I don’t want to scare you, but Purism hardware, software and services are too.
PIA might even become a (re-branded?) part of the ethical services bundle Purism is working on, for example mentioned at the end of Purism Origin Story.
- did you check a single line of PureOS yet?
- why would you trust Purism, but not PIA? What makes you think that Purism suddenly makes stupid choices? What makes you think they did not evaluate that choice well? What makes you think they didn’t do their research better than you did?
If you just briefly check their website, you’ll notice that they sponsor the Free Software Foundation plus two dozen other like minded organizations. Their beliefs seem to be exactly aligned with Purism.
- Do you even know for a fact that you would need to use the client software?
It is also possible to just configure the network settings so the VPN is used.
The client software is mostly for convenience, but also for added security for people who don’t really understand how all this works and how to configure it safely. Because those are two of the main problems with security today. Make it easy and safe to use. You should reconsider it.
Finally, do you even understand just how useless it would be to collect telemetry data on the client side? If they want to do that, they can collect it at the exit node.
And no, you don’t avoid that problem by using TOR.
And no, you don’t avoid the NSA by using a non-US VPN service.
The things a VPN can do for you:
- avoid geo-targeting
- avoid censorship
- prevent your ISP from collecting data about you
- prevent an untrusted network (public wireless hotspot) from spying on you *
- some degree of privacy
- in the case of PIA additionally:
- blocked trackers
- blocked ads
- blocked malware
The things a VPN (and TOR) can not really do for you:
- avoid the NSA
- avoid law enforcement / criminal prosecution
- 100% anonymity
(*) By the way, mobile data (3G/4G/5G) is also insecure. In theory, it is safer than an unencrypted hotspot, because is is encrypted, but that encryption layer is weak/broken.
So, a VPN can protect you from attackers that read you mobile data, and even from attackers who created their own portable cell tower for $500, so you log in to theirs to be able to intercept you data.
So, the only way how using a VPN service can make you LESS safe is:
- you act heedless, because you wrongly assume it makes you invincible
- the NSA targets you, because you use a VPN and therefore must have a dark secret
While a canary surely would be nice, I can hardly see the benefit. The only thing PIA could collect about you is meta data, unless you are uncautious enough to use unencrypted traffic (http) for your illegal activites. And that meta data is collected by the NSA anyway. So why would they bother and request it from PIA?
Also, the NSA probably read the PIA documentation, stating that they don’t keep any logs.

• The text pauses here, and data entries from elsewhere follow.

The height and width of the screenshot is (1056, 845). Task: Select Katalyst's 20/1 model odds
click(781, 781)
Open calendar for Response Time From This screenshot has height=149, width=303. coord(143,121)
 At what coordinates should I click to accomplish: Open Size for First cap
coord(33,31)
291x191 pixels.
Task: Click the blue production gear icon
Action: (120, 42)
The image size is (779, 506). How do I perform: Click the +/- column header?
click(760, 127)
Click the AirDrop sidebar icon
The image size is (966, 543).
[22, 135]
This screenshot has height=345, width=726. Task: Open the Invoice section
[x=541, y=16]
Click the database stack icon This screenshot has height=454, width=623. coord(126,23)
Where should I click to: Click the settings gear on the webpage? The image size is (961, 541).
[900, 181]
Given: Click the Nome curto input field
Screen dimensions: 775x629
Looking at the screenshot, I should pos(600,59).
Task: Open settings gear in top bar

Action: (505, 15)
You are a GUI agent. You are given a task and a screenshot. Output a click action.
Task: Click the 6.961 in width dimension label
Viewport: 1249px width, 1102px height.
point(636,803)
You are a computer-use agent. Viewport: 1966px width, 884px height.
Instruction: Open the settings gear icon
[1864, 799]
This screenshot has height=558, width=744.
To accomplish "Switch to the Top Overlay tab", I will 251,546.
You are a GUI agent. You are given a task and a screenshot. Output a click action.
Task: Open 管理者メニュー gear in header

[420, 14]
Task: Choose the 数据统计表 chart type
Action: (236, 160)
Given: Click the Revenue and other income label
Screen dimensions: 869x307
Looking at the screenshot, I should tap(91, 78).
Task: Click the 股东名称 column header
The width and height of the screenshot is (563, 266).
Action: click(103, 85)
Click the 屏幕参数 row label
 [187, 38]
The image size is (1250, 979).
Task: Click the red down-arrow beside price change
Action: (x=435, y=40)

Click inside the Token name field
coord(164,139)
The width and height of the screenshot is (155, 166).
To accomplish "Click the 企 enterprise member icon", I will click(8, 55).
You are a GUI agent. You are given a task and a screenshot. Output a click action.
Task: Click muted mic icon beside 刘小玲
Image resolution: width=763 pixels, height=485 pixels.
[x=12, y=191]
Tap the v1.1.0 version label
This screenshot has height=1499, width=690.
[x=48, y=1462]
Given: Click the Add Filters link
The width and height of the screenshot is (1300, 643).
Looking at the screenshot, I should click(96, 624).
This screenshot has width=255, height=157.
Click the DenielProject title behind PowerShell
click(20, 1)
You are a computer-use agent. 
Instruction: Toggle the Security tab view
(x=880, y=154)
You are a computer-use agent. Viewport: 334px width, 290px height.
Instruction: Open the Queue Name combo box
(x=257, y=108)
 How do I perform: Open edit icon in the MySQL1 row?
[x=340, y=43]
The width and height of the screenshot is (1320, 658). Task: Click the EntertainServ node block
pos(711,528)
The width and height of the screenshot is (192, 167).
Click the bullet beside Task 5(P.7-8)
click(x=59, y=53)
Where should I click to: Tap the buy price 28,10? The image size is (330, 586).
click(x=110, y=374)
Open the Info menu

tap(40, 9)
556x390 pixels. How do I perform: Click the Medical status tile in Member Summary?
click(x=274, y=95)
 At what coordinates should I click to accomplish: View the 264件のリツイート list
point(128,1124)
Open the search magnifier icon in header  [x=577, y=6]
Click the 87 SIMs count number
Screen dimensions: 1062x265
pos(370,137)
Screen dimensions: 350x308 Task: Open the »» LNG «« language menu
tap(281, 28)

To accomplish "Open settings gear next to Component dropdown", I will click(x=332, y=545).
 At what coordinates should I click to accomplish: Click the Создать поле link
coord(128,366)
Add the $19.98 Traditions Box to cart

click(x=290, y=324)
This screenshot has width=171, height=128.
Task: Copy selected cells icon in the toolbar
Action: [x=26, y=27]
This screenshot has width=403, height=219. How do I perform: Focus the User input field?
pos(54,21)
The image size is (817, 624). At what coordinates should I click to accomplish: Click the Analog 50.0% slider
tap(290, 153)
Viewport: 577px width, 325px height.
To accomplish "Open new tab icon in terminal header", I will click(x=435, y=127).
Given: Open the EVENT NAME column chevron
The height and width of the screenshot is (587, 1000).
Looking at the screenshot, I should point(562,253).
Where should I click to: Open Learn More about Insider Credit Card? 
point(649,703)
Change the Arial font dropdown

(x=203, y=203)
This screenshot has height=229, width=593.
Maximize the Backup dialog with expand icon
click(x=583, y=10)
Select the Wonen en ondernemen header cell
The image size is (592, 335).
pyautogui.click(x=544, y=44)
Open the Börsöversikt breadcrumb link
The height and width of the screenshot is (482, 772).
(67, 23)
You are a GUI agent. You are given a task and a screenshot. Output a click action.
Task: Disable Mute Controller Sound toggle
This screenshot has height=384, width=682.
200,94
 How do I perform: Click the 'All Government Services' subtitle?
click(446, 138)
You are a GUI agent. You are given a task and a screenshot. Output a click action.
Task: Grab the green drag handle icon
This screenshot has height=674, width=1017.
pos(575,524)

By the way, should Purism integrate PIA in their own service bundle, it might be covered by Purism’s own services canary.
Sure. But until then, please don’t assume the worst, based on lack of understanding.
The sane thing to assume is:
- Purism does this because it perfectly fits their mission, not despite it
- It will be pre-configured, but opt-in (YOU say, yes I want this)
- You will get several months of free (as in beer) VPN service, IF YOU opt in.
“Several months” here would mean 3…12. In the original campaign of the Librem 5, one year of free VPN was stretch goal #3. We did no reach that, but as they now found a partner who will surely sponsor a few months in exchange for the promotion, I assume we will get at least some.